И первое, что делаю, пройдя шагов десять — покупаю у девушки-цветочницы букет. Нежно-алые мелкие розочки, похожие
Есть ещё один пунктик, помимо цветов и портретистов, который в своё время был с сожалением отложен на "потом": книжная лавка. Сегодня я ни в чём себе не отказываю. Толкаю застекленную низенькую дверь, изнутри мелодично отзывается колокольчик. И едва переступаю порог — глаза разбегаются. Шкафы, шкафы, шкафы вдоль стен, от пола до потолка, заставленные книгами, заваленные журналами, свитками, картами, тускло поблёскивающие позолоченными буквами старинных переплётов и отдающими свежайшей типографской краской.
— Осторожно, сударыня, ступенька! — спешит ко мне невысокого роста пожилой представительный мужчина, в мантии, похожей на академическую, в небольшом белом паричке с буклями и косицей. На кончике носа чудом держатся большие круглые очки. — Позвольте… — Предлагает руку. И в самом деле, прямо с порога я, оказывается, шагнула на довольно широкую ступеньку, а от неё вниз ведут ещё несколько поуже. Недолго и навернуться, не знаючи. — Прошу извинить, но сегодня я не вывешивал табличку с предупреждением, решив, что посетителей не будет. Чем могу быть полезен?
Магазинчик небольшой, меньше демонстрационного Мишелевского зала, но здесь не в пример уютнее и домашнее. Ровно в центре заваленный стопками книг массивный дубовый стол, к нему вплотную примыкает письменный, покрытый зелёным сукном. Края развёрнутого свитка, чтобы не заворачивались, прижаты по краям небольшими цельными малахитовыми плитками.
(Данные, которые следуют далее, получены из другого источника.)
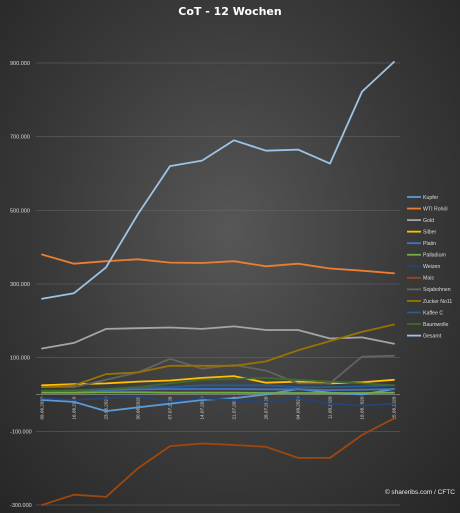  I want to click on y-tick-label: 700.000, so click(20, 138).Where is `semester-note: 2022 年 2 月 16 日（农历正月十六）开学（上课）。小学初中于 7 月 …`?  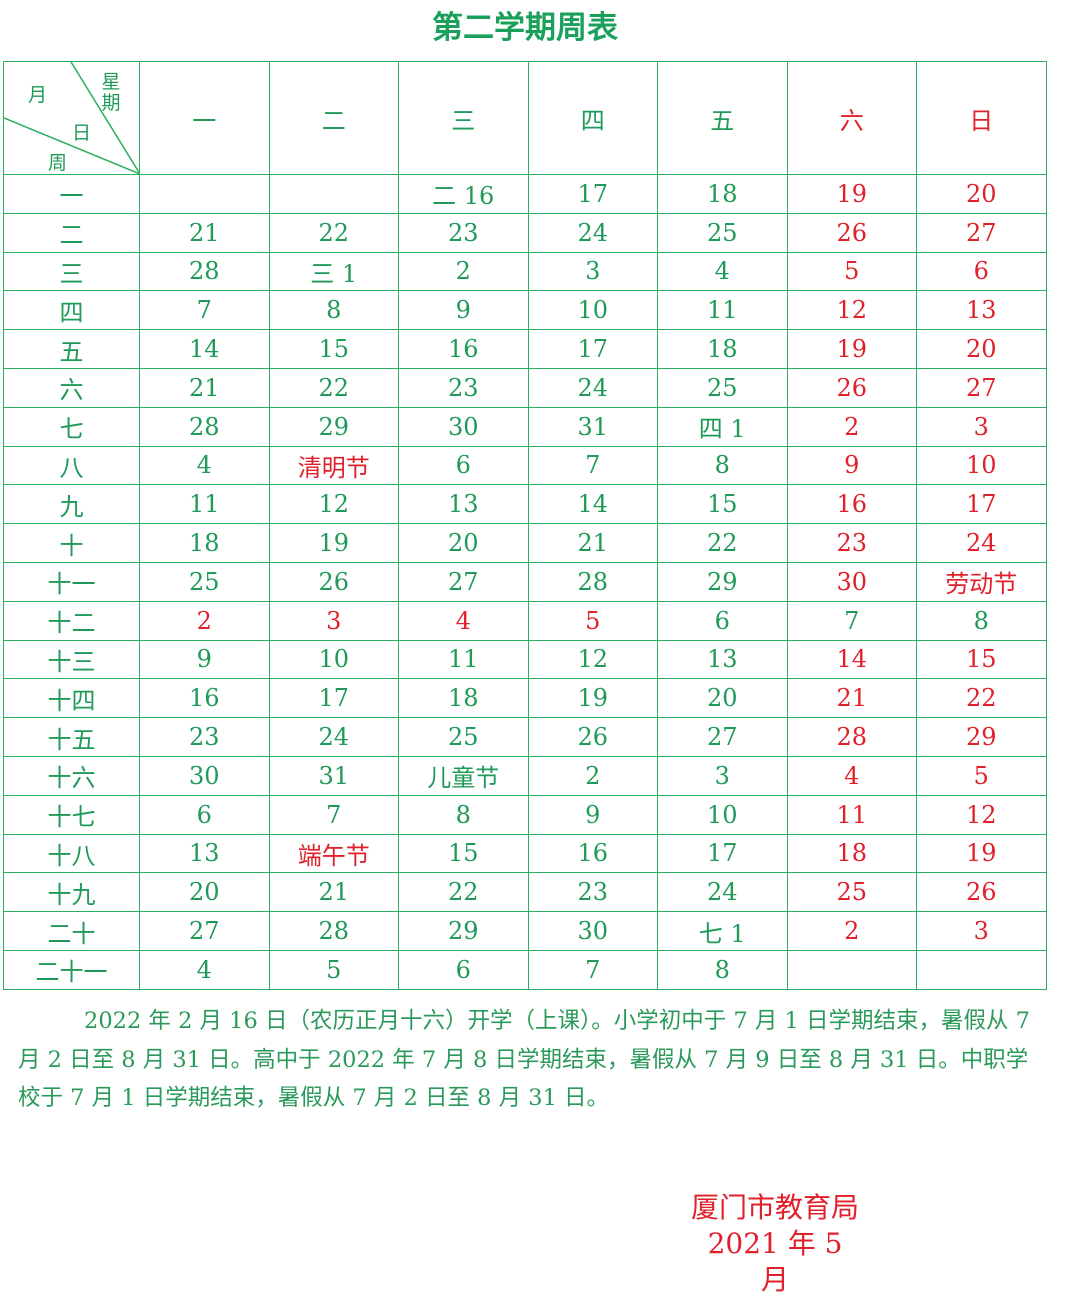
semester-note: 2022 年 2 月 16 日（农历正月十六）开学（上课）。小学初中于 7 月 … is located at coordinates (524, 1060). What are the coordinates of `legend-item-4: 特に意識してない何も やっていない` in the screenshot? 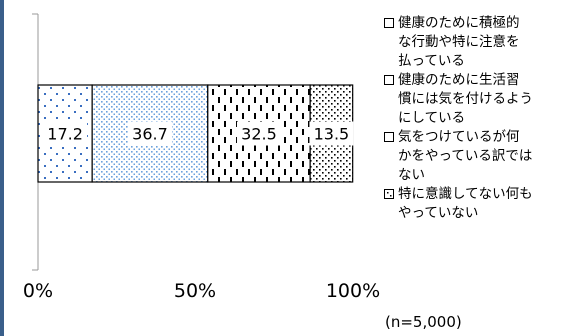 It's located at (476, 204).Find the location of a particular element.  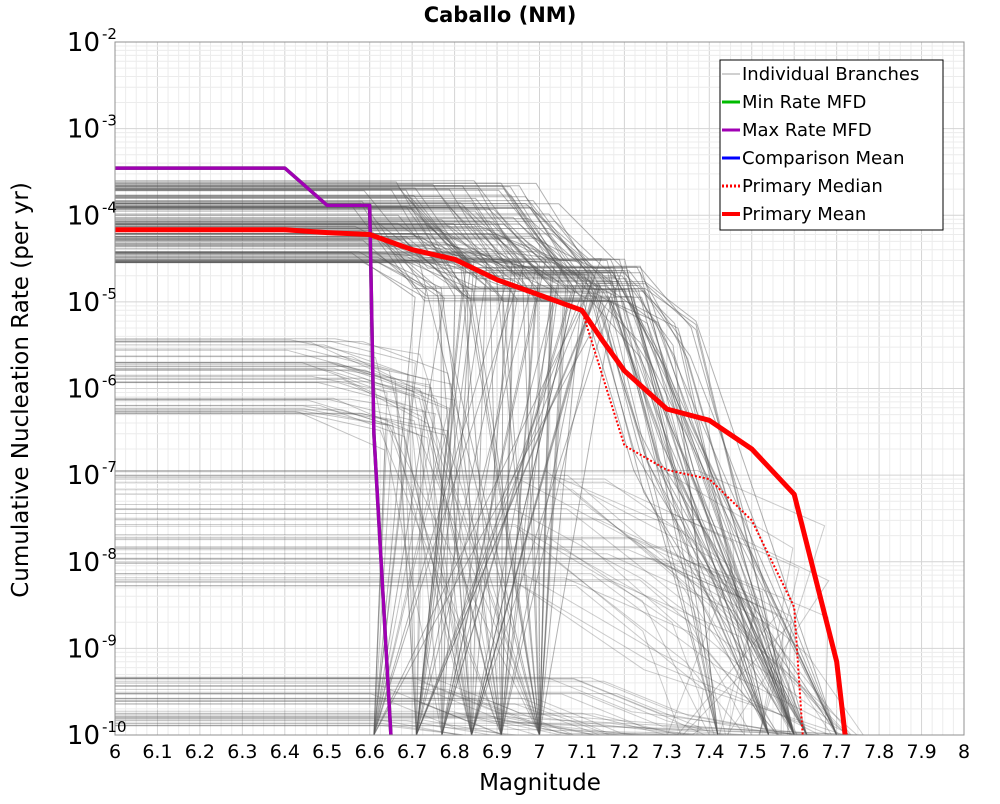

x-axis-label: Magnitude is located at coordinates (540, 783).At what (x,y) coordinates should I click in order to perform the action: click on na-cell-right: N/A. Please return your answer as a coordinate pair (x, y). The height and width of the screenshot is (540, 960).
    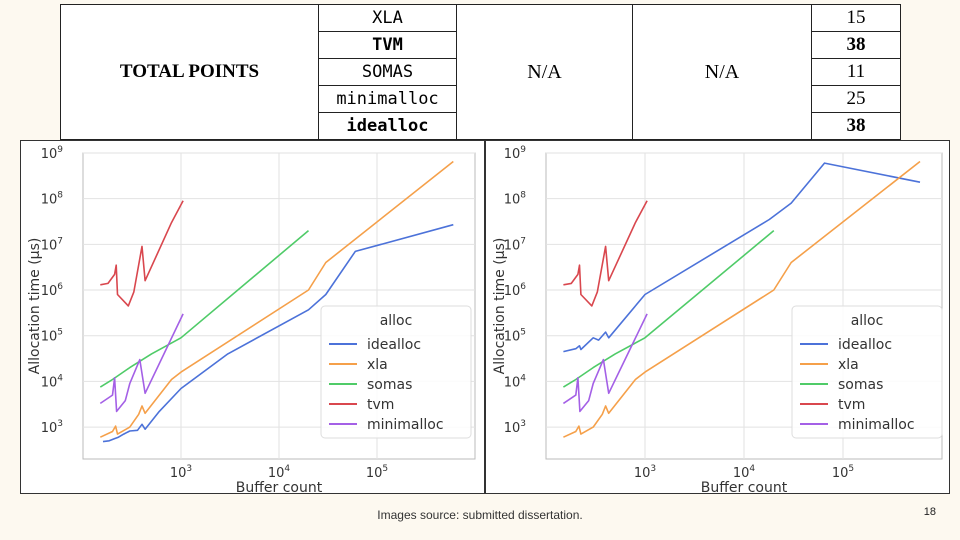
    Looking at the image, I should click on (722, 72). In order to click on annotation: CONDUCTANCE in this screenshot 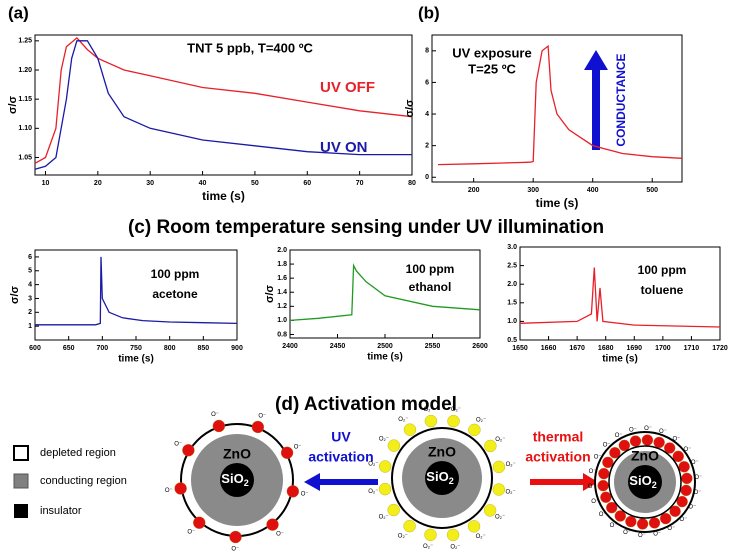, I will do `click(621, 100)`. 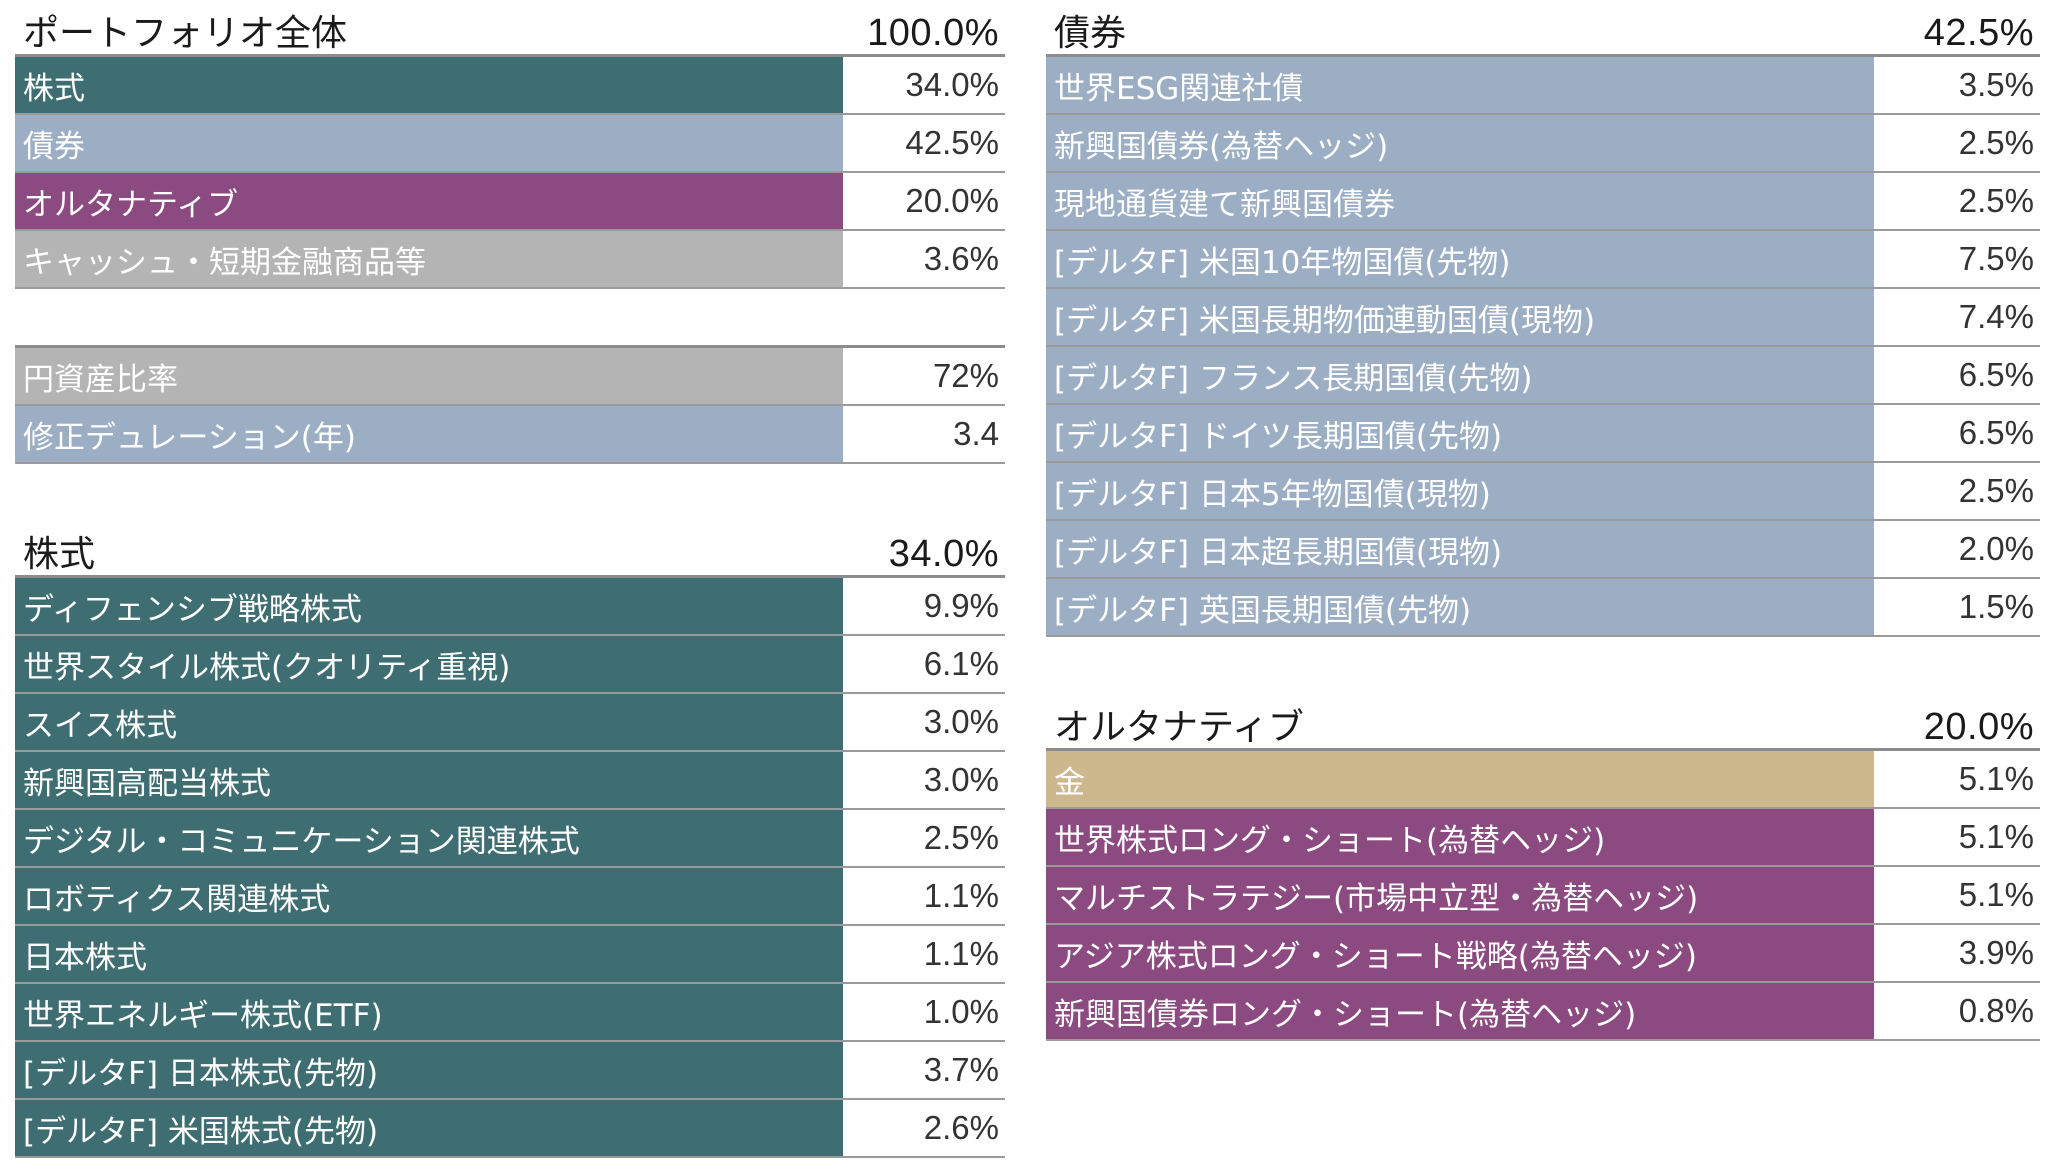 I want to click on table-row: 世界スタイル株式(クオリティ重視) 6.1%, so click(x=510, y=665). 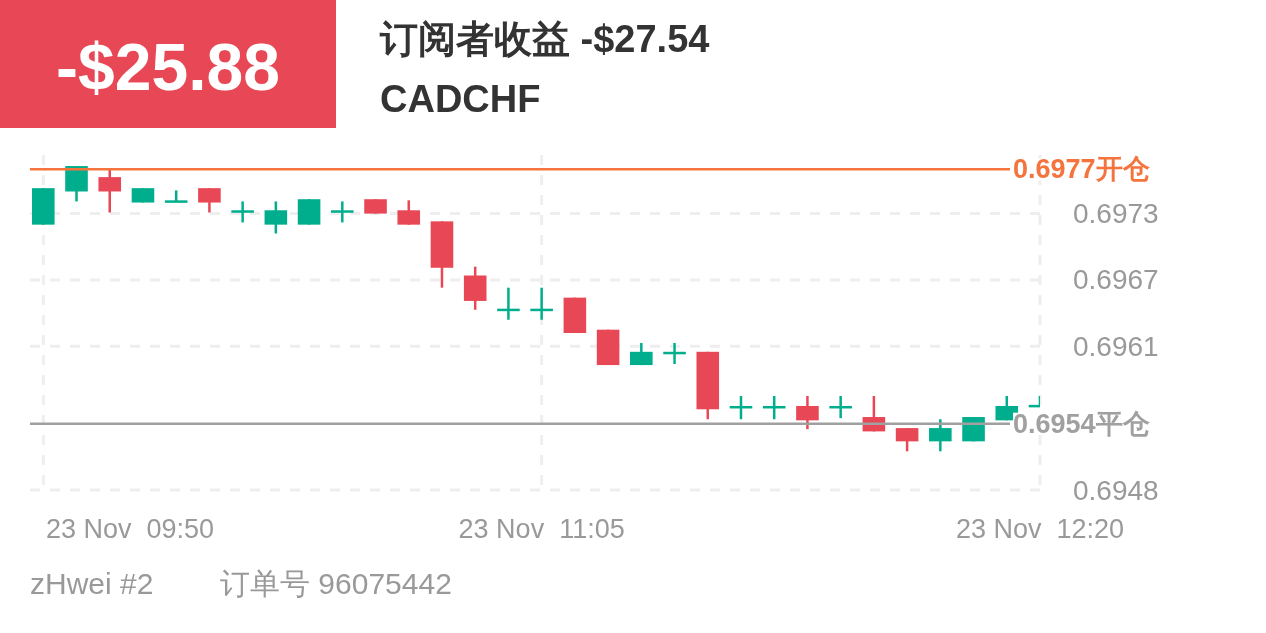 I want to click on chart-title: 订阅者收益 -$27.54, so click(x=544, y=39).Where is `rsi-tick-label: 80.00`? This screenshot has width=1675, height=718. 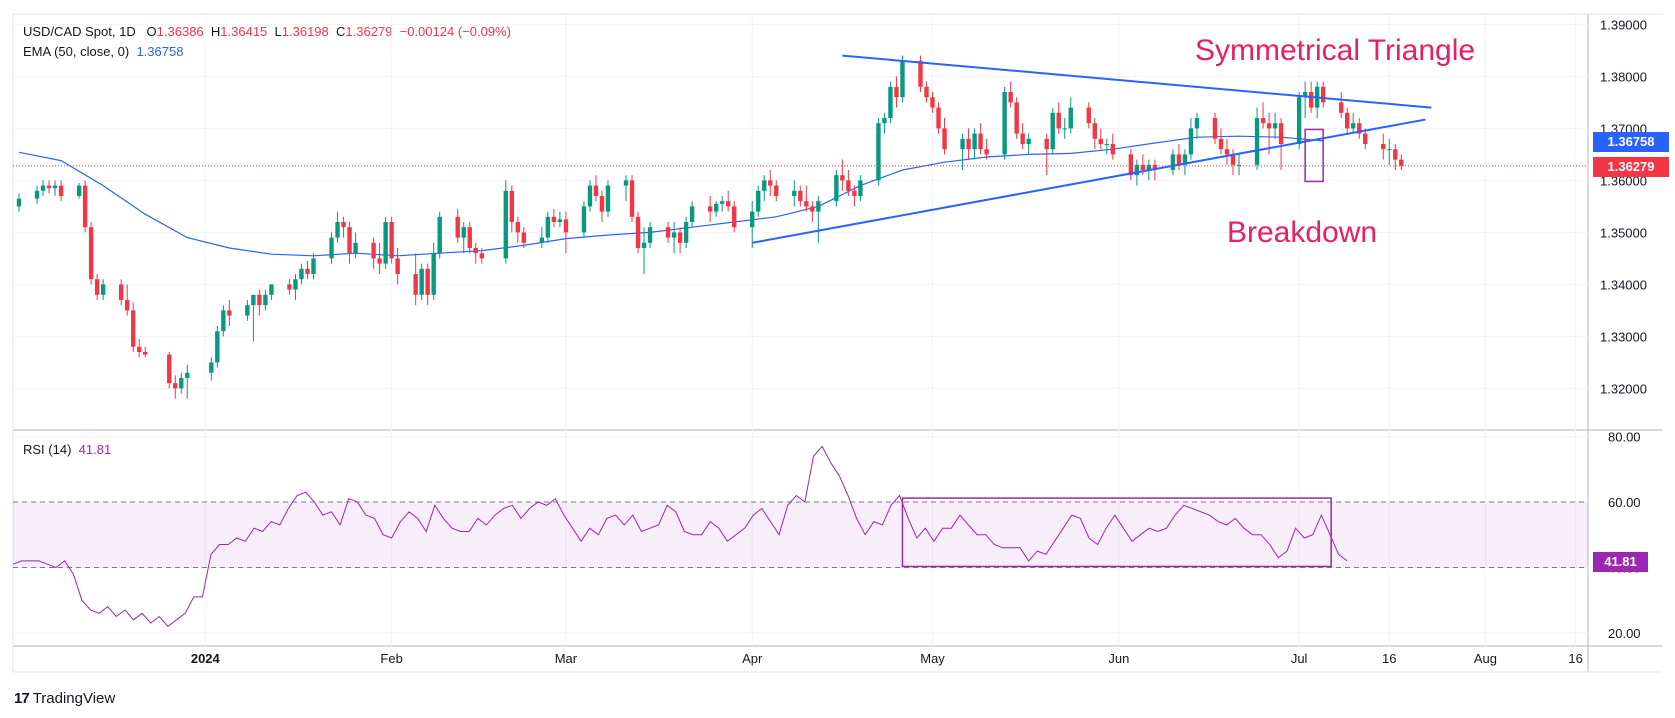 rsi-tick-label: 80.00 is located at coordinates (1624, 438).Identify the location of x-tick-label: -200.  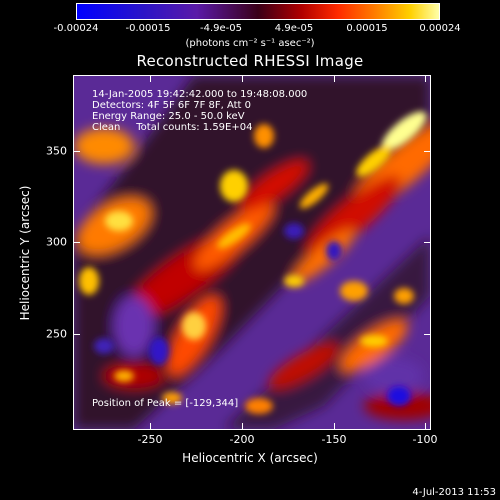
(242, 440).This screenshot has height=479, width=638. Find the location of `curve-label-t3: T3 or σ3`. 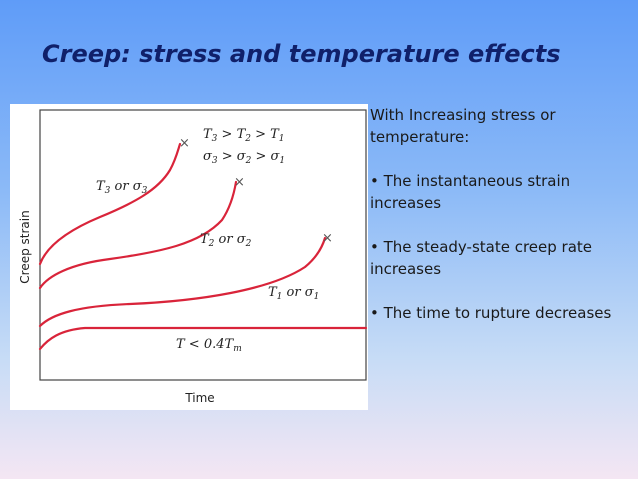

curve-label-t3: T3 or σ3 is located at coordinates (122, 188). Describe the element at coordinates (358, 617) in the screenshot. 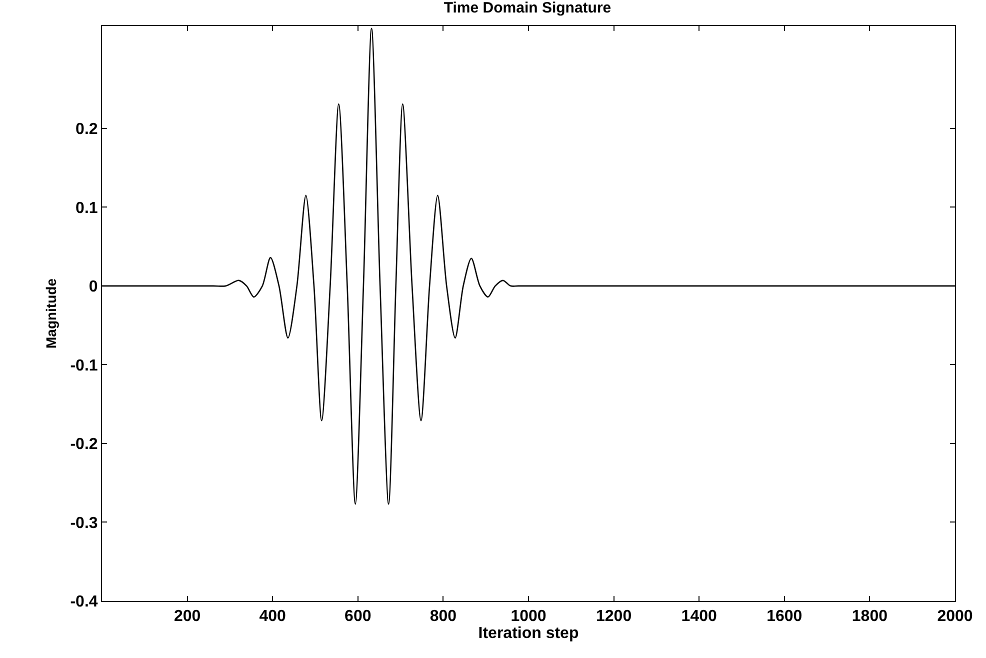

I see `x-tick-label: 600` at that location.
Рядом — стопка бумаги с исписанным наполовину верхним листом, бронзовая чернильница-сова, на специальной подставочке, чтобы не замарать поверхность стола — письменное пёрышко, испачканное в чернилах. Ох, что-то я сегодня всех отвлекаю: кого — от развлечений, кого от работы.
— Простите великодушно, — каюсь я, — зашла наугад, без особых планов. — Несмотря на то, что клиентка из меня неперспективная, хозяин доброжелательно улыбается. — Я заметила ваш магазинчик ещё недели две тому назад, но в тот раз зайти не удалось, а сейчас проходила мимо — и решила не упускать такой случай. — Бросаю невольный взгляд в сторону чернильных приборов. — Неужели у вас даже песочница есть? Вот та штуковина, похожая на большую перечницу — это ведь песочница?
Хозяин, посмеиваясь, жестом приглашает меня за собой. Демонстрирует массивную бронзовую баночку с крышкой-ситом, очень мелким, затем, не присаживаясь, изволит начертать на бумаге несколько слов и притрушивает ещё влажные буквицы содержимым банки. И в самом деле, в ней песок, мелкий-мелкий золотистый песок, сыплется и шуршит, касаясь бумаги. Слегка согнув лист, "академик" ссыпает песок в небольшой лоточек.